Das Mittel für seinen Zugang zum Kosmos und der entsprechenden Philosophie ist für den Filmemacher das Wasser, wobei mir jetzt die freihändige Rekonstruktion seiner kosmologischen Lebensthese nicht leicht fällt, denn bald schon ist Guzmán wieder in der Atacama-Wüste beim riesigen Teleskop-Park, diesen Lauschern ins Weltall, die ihn nicht nur in ihrer geometrischen Anordnung faszinieren, sondern auch in ihrer industriell-militärischen Funktion, wie sie sich alle wie auf Kommando drehen. In der sie umgebenden Wüste ist er bereits in seinem Film „Nostalgia de la luz“ auf verräterische Spuren der Gräuel der Pinochet-Diktatur gestoßen.

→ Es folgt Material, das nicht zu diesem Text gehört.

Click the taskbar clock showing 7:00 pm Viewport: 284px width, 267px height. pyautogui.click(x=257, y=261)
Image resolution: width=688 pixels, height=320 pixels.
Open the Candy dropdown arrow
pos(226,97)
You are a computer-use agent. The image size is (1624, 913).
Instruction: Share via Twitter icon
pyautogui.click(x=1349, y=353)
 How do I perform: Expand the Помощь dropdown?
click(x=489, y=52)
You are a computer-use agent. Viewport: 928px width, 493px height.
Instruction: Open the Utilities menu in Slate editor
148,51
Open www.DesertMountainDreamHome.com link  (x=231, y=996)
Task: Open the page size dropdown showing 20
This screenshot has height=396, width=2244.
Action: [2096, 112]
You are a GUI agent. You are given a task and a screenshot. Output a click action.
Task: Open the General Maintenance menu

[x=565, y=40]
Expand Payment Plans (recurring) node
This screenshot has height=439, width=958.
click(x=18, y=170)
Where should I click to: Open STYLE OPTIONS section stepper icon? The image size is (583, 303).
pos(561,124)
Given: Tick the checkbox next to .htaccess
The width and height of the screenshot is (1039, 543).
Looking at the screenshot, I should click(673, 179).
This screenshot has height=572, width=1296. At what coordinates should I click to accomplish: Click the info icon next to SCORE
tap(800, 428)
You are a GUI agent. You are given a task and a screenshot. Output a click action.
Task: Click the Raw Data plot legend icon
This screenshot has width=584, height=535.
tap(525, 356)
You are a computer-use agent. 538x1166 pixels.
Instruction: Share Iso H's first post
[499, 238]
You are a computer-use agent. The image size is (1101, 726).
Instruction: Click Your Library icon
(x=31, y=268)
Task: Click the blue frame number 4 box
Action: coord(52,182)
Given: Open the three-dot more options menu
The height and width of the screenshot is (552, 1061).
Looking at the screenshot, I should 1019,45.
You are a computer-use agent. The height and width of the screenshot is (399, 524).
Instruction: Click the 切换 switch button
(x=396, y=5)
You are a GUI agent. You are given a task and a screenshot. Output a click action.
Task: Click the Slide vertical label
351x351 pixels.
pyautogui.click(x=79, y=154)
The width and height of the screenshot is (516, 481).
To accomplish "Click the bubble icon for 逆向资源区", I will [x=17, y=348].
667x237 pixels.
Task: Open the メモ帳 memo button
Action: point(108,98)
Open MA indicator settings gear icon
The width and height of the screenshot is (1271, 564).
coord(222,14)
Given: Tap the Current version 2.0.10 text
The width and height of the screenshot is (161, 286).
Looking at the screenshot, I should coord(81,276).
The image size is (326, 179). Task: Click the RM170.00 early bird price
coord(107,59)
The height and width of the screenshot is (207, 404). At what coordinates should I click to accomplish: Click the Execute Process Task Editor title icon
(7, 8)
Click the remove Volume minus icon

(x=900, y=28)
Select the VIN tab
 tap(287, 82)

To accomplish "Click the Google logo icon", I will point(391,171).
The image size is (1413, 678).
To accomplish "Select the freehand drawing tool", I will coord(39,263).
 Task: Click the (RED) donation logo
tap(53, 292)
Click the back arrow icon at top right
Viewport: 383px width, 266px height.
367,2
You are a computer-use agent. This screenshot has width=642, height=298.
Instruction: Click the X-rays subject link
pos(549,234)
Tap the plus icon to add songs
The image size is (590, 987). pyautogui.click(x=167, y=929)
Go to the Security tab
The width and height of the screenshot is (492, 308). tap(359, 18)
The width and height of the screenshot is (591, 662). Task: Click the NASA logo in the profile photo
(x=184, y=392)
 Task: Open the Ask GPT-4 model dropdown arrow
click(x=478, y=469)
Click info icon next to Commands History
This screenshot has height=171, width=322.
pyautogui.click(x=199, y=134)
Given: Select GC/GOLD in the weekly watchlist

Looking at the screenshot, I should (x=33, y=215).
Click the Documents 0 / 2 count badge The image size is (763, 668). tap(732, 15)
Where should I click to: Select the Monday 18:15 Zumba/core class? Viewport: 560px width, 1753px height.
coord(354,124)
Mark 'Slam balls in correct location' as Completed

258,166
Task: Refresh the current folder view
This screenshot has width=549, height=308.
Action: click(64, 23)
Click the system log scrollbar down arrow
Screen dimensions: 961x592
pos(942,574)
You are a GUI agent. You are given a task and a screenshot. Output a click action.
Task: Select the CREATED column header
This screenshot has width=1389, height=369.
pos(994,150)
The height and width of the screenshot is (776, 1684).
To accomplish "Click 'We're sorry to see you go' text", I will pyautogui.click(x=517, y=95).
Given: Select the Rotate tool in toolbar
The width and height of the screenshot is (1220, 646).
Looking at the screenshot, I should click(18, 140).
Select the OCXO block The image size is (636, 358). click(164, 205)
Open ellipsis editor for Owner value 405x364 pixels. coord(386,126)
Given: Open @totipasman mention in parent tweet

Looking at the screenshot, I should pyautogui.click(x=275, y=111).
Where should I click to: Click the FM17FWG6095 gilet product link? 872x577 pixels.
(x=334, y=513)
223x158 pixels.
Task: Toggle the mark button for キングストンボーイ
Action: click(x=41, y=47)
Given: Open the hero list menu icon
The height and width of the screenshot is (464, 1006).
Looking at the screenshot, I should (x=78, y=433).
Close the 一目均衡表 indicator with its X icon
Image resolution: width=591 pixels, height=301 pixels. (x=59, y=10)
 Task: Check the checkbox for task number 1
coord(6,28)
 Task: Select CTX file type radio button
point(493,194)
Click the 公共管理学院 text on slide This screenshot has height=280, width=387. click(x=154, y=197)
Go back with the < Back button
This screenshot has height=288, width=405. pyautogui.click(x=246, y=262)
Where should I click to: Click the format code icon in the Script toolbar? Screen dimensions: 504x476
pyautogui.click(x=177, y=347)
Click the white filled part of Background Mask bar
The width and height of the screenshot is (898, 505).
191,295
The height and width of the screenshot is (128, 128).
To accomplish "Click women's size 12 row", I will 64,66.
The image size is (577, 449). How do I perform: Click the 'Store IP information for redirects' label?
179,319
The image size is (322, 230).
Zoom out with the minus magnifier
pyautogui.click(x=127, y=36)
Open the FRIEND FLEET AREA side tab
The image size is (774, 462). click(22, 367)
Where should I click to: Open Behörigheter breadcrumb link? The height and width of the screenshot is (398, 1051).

Diesmal führt der Weg dorthin über den Umweg des fjordhaft zerklüfteten Patagoniens zu den Aborigines, von denen es heute noch exakt 8 in die Zivilisation eingewiesene Nachfahren gibt. 8000 sollen es gewesen sein, in fünf Stämmen mit fünf verschiedenen Sprachen, die auf und mit dem Wasser gelebt haben, ein faszinierendes Volk in vollkommenem Einklang mit der Natur, mit einer intuitiven Navigationsbegabung, die sie ohne technische Hilfsmittel sicher die 1000 Kilometer bis zum Kap Horn und zurück paddeln ließ. Das haben diese letzten Nachfahren mit ihrer gurgelnden Sprache, die die Sprache des Wassers sein könnte, in ihrer Jugend noch erlebt.

Guzmán arbeitet in seine geschmackvoll montierte Dokumentation beeindruckendes Archivfootage aus Fotos und Filmen und Zeichnungen ein, die von dieser einmaligen Einheit von Mensch und Natur Zeugnis ablegen.

Die europäischen Eroberer und Siedler haben diese Kultur zerstört, diese Menschen wie Tiere behandelt, wie Aussätzige. Der spleenige Engländer Robert FitzRoy hat sich einen Spaß daraus gemacht, einen dieser Ureinwohner für ein Jahr mit nach England zu nehmen, ihn dort zu zivilisieren, ihn in eine Militäruniform zu stecken und dann wieder bei seinem Stamm abzuliefern. Der Junge, der Jemmy Button geannt wurde, habe nie wieder zu seiner ursprünglichen Identität zurückgefunden. Sein Stamm habe für dieses Experiment als Zahlung einige Perlmuttknöpfe erhalten.

Womit in der Nacherzählung der Nexus zur Militärdiktatur gegeben ist; im Film ist es die Ära Allende, die den Indios ihre Reservate zurückgegeben hat. Denn just ein Perlmuttknopf ist es, den Taucher am Meeresgrund vor der Küste Chiles als Ablagerung an Eisenstangen finden, die Gefolterten zum Beschweren umgebunden wurden, damit sie nach Abwurf aus einem Helikopter ins Meer nicht wieder auftauchten. Wie diese Leichen vorbereitet und verpackt wurden, dafür gibt es im Film eine detaillierte Rekonstruktion.

Als assoziativ-illustratives und nicht argumentatives Element schneidet Guzmán eine Aktion der Künstlerin Emma Malig in seinen Film, die eine exakte Landkarte Chiles von mehreren Metern Länge mit all den Verästelungen herstellt, die dieses Gebilde mehrfach anthropozentrisch deuten lässt.

Guzmáns Gedankenkonstrukte haben etwas Artifizielles und sind nicht so ohne Weiteres logisch und widerspruchsfrei darstellbar, aber sie werden mit beachtlichem ästhetischem Furor und Geschmack vorgetragen und stellen deutlich die Frage: wie kann es in einer harmonischen Natur zu solch furchtbaren Exzessen wie der Pinochet-Diktatur komme? Wie kann der Mensch so gegen die Schöpfung agieren – womit klar wird, dass es sich um einen bemerkenswert theologischen Film handelt, wobei die Aborigines das Wort Gott nicht einmal kennen, (casus knacksus, und das der Polizei auch nicht). So besehen könnte man Guzmán als Filmemacher in der nicht allzu dicht besiedelten Region von Terence Malik ansiedeln.